• _Task statement_: Output exactly the lines that run from the top of the entries to the line holding "ヘアヌード映画 (139, 1953)", including both of those lines.

[Collected data]
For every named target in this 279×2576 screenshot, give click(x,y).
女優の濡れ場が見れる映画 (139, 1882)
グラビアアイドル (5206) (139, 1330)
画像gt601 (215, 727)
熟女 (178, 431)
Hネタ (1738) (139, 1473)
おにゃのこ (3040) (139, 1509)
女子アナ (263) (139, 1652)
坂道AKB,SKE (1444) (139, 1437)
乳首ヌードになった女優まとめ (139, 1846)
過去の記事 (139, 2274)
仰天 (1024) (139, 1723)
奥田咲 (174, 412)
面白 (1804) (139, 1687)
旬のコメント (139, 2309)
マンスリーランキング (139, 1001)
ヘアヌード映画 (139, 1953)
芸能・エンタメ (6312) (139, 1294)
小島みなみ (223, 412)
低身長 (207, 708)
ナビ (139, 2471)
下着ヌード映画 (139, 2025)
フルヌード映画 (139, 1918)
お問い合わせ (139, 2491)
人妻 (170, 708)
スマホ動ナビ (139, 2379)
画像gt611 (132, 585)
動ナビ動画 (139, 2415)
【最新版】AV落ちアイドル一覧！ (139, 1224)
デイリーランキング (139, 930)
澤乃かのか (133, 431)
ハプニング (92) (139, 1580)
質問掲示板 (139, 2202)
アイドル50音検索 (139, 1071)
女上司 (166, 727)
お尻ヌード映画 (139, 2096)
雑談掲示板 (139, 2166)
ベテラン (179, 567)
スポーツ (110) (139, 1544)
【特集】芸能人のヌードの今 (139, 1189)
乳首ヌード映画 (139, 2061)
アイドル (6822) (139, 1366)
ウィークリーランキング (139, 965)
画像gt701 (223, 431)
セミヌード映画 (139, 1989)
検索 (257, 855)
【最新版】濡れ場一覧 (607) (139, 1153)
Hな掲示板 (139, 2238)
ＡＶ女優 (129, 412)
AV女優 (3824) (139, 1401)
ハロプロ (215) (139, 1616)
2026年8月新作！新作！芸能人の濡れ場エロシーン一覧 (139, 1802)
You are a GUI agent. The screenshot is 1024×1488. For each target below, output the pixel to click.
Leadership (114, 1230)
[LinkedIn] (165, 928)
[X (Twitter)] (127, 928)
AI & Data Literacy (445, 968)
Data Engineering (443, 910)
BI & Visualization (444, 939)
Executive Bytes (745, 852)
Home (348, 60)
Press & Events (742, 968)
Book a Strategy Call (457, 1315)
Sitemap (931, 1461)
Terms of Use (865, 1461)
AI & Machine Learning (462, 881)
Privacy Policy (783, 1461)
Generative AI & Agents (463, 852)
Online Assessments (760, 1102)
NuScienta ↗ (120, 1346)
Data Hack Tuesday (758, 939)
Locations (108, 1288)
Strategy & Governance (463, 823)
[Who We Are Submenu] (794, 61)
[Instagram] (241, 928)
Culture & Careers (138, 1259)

• _Your response_:
For every named target in this 279×2576 screenshot, give click(x,y).
女優の濡れ場が見れる映画 (139, 1882)
グラビアアイドル (5206) (139, 1330)
画像gt601 (215, 727)
熟女 (178, 431)
Hネタ (1738) (139, 1473)
おにゃのこ (3040) (139, 1509)
女子アナ (263) (139, 1652)
坂道AKB,SKE (1444) (139, 1437)
乳首ヌードになった女優まとめ (139, 1846)
過去の記事 (139, 2274)
仰天 (1024) (139, 1723)
奥田咲 (174, 412)
面白 (1804) (139, 1687)
旬のコメント (139, 2309)
マンスリーランキング (139, 1001)
ヘアヌード映画 (139, 1953)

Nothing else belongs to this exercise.